A small object of mass m= 30 kg slides down a spherical dome of radius R=12 m without any friction. It starts off at the top (polar angle θ=0) at zero speed. Use g=10 m/s2.
What is the magnitude of the force (in Newton) exerted by the dome on the mass when it is at θ=30∘
At what angle θ0 does the sliding mass take off from the dome? answer in degrees (0∘≤θ0≤90∘
the angle is NOT 90... because it reache a speed when it can "scape" ... the angle is then 85.3
the force is (costheta-sintheta+tantheta)*300
wrong answer
I Conservation of energy
K0+U0=K1+U1
mgR(1-cos(th))=mv^2/2
II Point N=0:
mgcos(th)=mv^2/R
if you solve II for cos(th) you get v from I, then you get the angle from II
but what is wron with N(30)=mgcos(th)?
To find the magnitude of the force exerted by the dome on the mass when it is at θ = 30°, we can consider the forces acting on the mass at that point.
At any point on the dome, there are two forces acting on the mass: the gravitational force (mg) and the normal force (N) exerted by the dome. The normal force is perpendicular to the surface of the dome and prevents the mass from sinking into the dome.
We can start by finding the normal force (N) at θ = 30°. Since the mass is not sinking into the dome, the normal force must balance the gravitational force.
Using the free-body diagram, we can decompose the gravitational force into two components: the component perpendicular to the surface (mgcosθ) and the component parallel to the surface (mgsinθ). At θ = 30°, the gravitational force perpendicular to the surface is mgcos30° and the force parallel to the surface is mgsin30°.
The normal force (N) is equal to the gravitational force perpendicular to the surface (mgcos30°) since it is balancing it. Therefore, N = mgcos30°.
Now, we can calculate the magnitude of the force exerted by the dome on the mass by considering the net force acting on the mass.
The net force is the difference between the gravitational force parallel to the surface (mgsin30°) and the normal force (mgcos30°):
Net Force = mgsin30° - mgcos30°
Since g = 10 m/s², we can substitute the values and simplify:
Net Force = (30 kg)(10 m/s²)(sin30°) - (30 kg)(10 m/s²)(cos30°)
Net Force = (30 kg)(10 m/s²)(0.5) - (30 kg)(10 m/s²)(√3/2)
Net Force = (150 N) - (259.81 N)
Net Force ≈ -109.81 N (negative sign indicates the force is acting in the opposite direction)
Therefore, the magnitude of the force exerted by the dome on the mass at θ = 30° is approximately 109.81 N.
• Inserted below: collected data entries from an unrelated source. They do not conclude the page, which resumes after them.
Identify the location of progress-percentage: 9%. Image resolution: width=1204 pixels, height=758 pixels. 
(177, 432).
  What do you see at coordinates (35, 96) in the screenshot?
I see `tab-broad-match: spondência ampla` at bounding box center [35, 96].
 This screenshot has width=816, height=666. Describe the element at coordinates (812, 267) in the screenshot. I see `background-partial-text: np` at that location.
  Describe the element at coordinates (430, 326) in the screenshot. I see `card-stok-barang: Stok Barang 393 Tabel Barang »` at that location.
To find the angle θ0 at which the sliding mass takes off from the dome, we need to consider the force balance at that point. At takeoff, the normal force (N) becomes zero because the mass is leaving the surface of the dome.
Using the same free-body diagram, we can set the gravitational force parallel to the surface (mgsinθ0) equal to zero:
mgsinθ0 = 0
Since g = 10 m/s², we can solve for θ0:
sinθ0 = 0
θ0 = 0°
Therefore, the sliding mass takes off from the dome at an angle θ0 = 0°. This means it leaves the dome horizontally.
Note: Keep in mind that this solution assumes ideal conditions without any air resistance or other external factors.